How to use GPT-3 in Google Apps Script
GPT-3 (Generative Pre-trained Transformer 3) is a state-of-the-art language generation model developed by OpenAI. It has been trained on a diverse range of internet text and can generate human-like text on a wide range of topics.
Why don't you use GPT-3 in Google Sheets? It's definitely useful if you could make it possible.
I prepared two options to use GPT-3 with Google Sheets. You can follow the tutorial according to your purpose and skill set.
- Clone the sample sheet which has already deployed scripts.
- Create a new sheet and deploy scripts from your local development environment.
Create your account at OpenAI
You need to create an account at the first.
https://openai.com/api/
Access to OpenAI API keys, create a new secret key and copy it to your clipboard.

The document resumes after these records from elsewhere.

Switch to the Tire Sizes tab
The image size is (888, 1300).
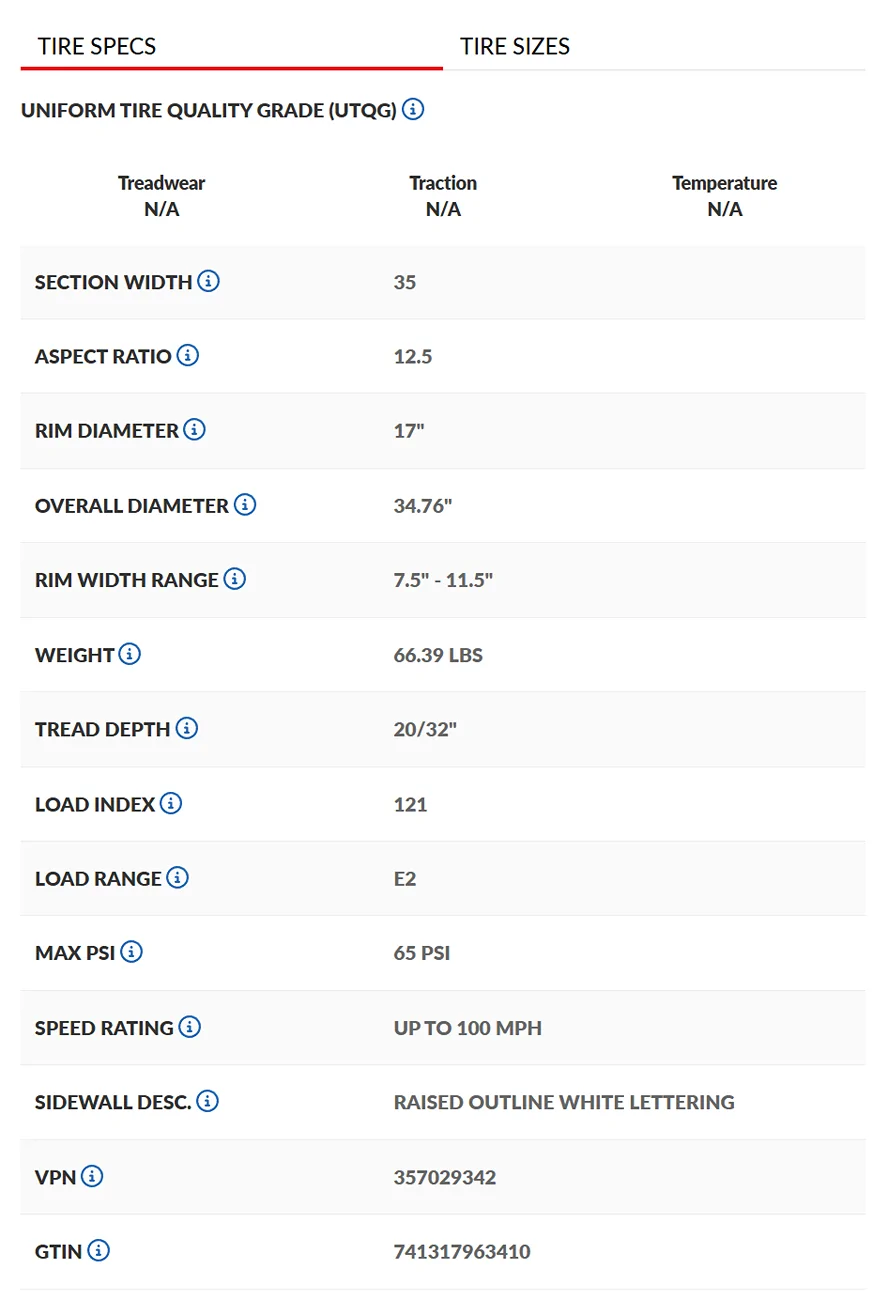pyautogui.click(x=515, y=46)
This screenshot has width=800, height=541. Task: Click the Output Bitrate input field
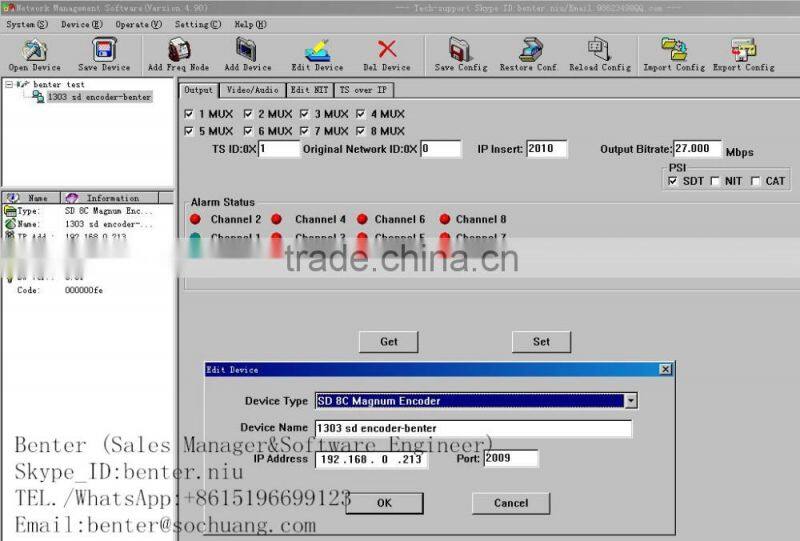(697, 148)
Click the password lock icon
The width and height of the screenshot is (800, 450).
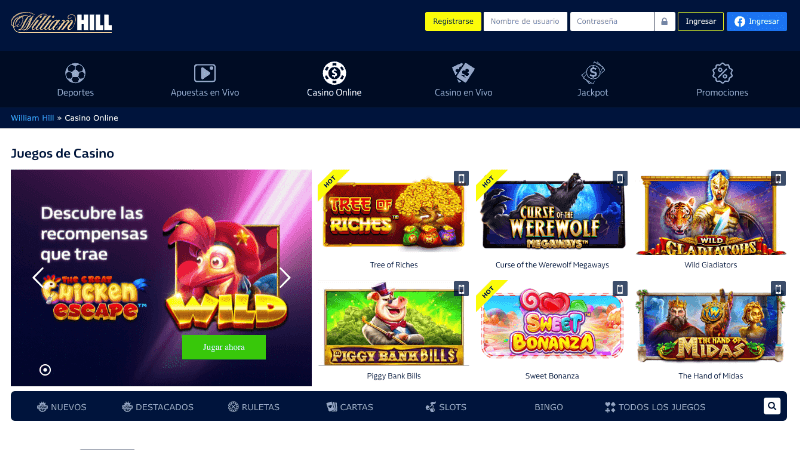click(x=664, y=21)
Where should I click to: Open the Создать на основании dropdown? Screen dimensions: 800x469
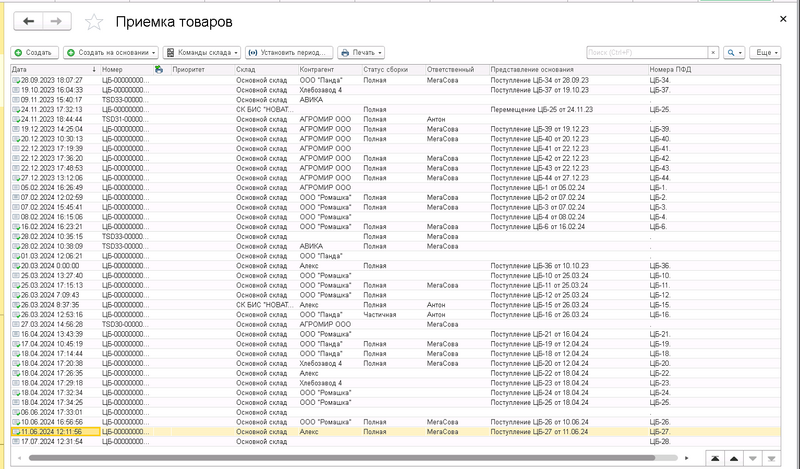(x=111, y=52)
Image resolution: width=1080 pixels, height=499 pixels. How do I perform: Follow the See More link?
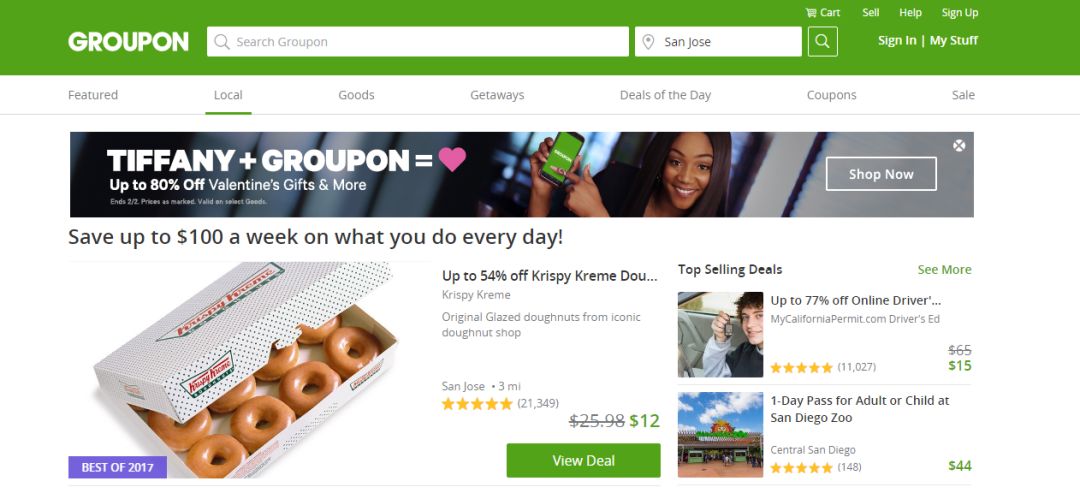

1. Clone the sample sheet which has already deployed scripts
You can clone this sample sheet if you want to use GPT-3 function immediately without deployment.
Note: You need to set the OpenAI API key into script properties even though you cloned the sample sheet.
How to set the OpenAI API key into script properties
- Open your Apps Script project.
- At the left, click Project Settings The icon for project settings.
- To add the first property, under Script Properties click Add script property.
- To add second and subsequent properties, under Script Properties click Edit script properties > Add script property.
- For Property, enter the key name. The key name is must be
OPENAI_API_KEY
. - For Value, enter the secret key you generated before.
2. Create a new sheet and deploy scripts from your local development environment
Creating a repository from this template and cloning the repository.
You need to install Deno if you want to deploy and develop in your local environment.
Deno v1.29.4 or higher
Check out how to use and follow the documentaion.
π gas-gpt-starter: How to use
3. GPT-3 function
- Authorize this project's script by execution
- Use
GPT3()
in your Google Workspace
GPT3(prompt, maxTokens, model, temperature)
// Example 1 on Google Sheets
=GPT3("Hello, world!")
// Example 2 on Google Sheets
=GPT3(A1, 200)
// Example 3 on Google Sheets
=GPT3(A1, 300, "text-babbage-001", 0.5)
Parameters
- prompt: The prompt to generate completions for, encoded as a string, array of strings, array of tokens, or array of token arrays.
- maxTokens: The maximum number of tokens to generate in the completion.
- model: ID of the model to use.
- temperature: What sampling temperature to use. Higher values means the model will take more risks.
Conclusion
The combination between GPT-3 and Google Sheets is really useful. I hope this article will help you improve your productivity.